Vescovi anti-autonomia, rileggetevi Don Sturzo

· 28 Agosto 2024


Cari ascoltatori, questa estate la Cei, la Conferenza episcopale italiana, ha molta voglia di fare politica: dopo aver trattato i temi dell’immigrazione con posizioni bergogliane, è intervenuta anche sul tema dell’autonomia differenziata. Sia chiaro, siamo felicissimi che in una società plurale sia forte la voce dei vescovi italiani: non siamo laicisti ideologici. Siamo però laici e vorremmo fare laiche osservazioni.

Dunque: Francesco Savino, vescovo di Cassano allo Ionio e vice di Zuppi alla Cei, ha rilasciato un’intervista a Repubblica in cui ha stroncato l’autonomia differenziata, dicendo che il Sud ha capito che la riforma è un cavallo di Troia per creare due Italie, una prospera, l’altra abbandonata a se stessa. Monsignore, ma oggi la condizione del Paese non è forse esattamente quella, cioè con una parte prospera e una parte abbandonata a se stessa? E questo non è forse l’esito di decenni di centralismo selvaggio? È un paradosso: Savino fotografa un problema endemico alla storia italiana e poi ne attribuisce la responsabilità a una riforma che non solo non è ancora stata realizzata, ma che nasce proprio per contrastare questa situazione. Il governatore del Veneto Luca Zaia ha risposto alle funamboliche affermazioni di Savino, dicendosi sorpreso e rammaricato: “Sono dichiarazioni basate su una lettura fuorviante fortemente di parte”.

Secondo noi c’è di più. Le parole del vice di Zuppi sono frutto di una incomprensione del dispositivo della riforma, ma anche di cattiva memoria di un’altra lettura che certamente appartiene al suo bagaglio culturale: don Luigi Sturzo, che è sempre stato uno scatenato federalista, fin da quando era impegnato a costruire l’impianto culturale del popolarismo. Don Sturzo sosteneva che uno dei problemi dell’Italia fosse questa costante, da Giolitti al fascismo, l’assetto centralista, e lamentava che anche nella nascente Repubblica non fosse stato messo in discussione.

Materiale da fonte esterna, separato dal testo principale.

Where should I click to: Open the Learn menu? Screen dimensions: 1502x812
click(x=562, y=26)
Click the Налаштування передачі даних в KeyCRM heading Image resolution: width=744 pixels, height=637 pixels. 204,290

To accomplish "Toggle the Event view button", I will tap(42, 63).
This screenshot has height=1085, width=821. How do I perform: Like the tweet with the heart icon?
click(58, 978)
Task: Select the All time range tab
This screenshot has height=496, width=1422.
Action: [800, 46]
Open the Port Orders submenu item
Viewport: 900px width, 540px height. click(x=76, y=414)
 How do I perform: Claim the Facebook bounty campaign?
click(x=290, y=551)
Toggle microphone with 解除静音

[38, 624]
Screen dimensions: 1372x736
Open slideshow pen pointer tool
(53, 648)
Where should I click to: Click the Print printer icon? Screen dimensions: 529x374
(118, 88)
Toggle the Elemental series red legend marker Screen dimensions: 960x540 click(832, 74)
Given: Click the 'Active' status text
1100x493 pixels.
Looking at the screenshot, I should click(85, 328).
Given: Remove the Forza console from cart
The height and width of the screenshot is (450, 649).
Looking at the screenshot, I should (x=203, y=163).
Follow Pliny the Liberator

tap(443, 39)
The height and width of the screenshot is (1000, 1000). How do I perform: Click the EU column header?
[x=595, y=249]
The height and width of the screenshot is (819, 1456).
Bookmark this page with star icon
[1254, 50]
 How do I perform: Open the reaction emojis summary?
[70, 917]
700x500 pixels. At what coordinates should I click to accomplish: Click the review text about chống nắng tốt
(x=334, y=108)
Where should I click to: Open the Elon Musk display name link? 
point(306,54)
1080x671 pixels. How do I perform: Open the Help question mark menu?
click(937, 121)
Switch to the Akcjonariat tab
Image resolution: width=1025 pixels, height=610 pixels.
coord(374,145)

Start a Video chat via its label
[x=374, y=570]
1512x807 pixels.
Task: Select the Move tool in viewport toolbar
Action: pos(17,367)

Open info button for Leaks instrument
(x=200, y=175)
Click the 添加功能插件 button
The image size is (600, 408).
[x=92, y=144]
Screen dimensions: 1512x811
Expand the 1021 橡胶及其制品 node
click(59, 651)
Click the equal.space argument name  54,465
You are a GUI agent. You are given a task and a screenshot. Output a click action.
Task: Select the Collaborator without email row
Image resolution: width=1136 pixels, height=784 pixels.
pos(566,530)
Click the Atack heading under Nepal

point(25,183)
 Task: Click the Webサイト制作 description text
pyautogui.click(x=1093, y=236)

Non solo: don Sturzo partiva dall’idea di una società che non esiste al di fuori dell’individuo, di un ordinamento sociale che permetta lo sviluppo e la prosperità della persona. Per questo sarebbe stato di gran lunga preferibile un assetto federale, con il governo vicino ai territori, alle istanze concrete delle persone, piuttosto che un centralismo lontano e statalista. Don Sturzo ha anche smontato ante litteram le critiche odierne all’autonomia, quando ha insistito sul fatto che il federalismo sarebbe stato utile soprattutto al Mezzogiorno, mentre forse non lo sarebbe stato per un certo ceto politico meridionale che invece sul centralismo ci specula. Non a caso Sturzo fu uno dei portabandiera della questione meridionale, che non è altra cosa rispetto alla questione settentrionale: entrambe hanno subìto l’equivoco, il fallimento del centralismo italiano. Per questo suggeriamo un gesto sano: poggiate la copia di Repubblica e riprendete, o ricominciate, la lettura delle opere di uno dei padri del nostro Paese, oltre che della cultura cattolica.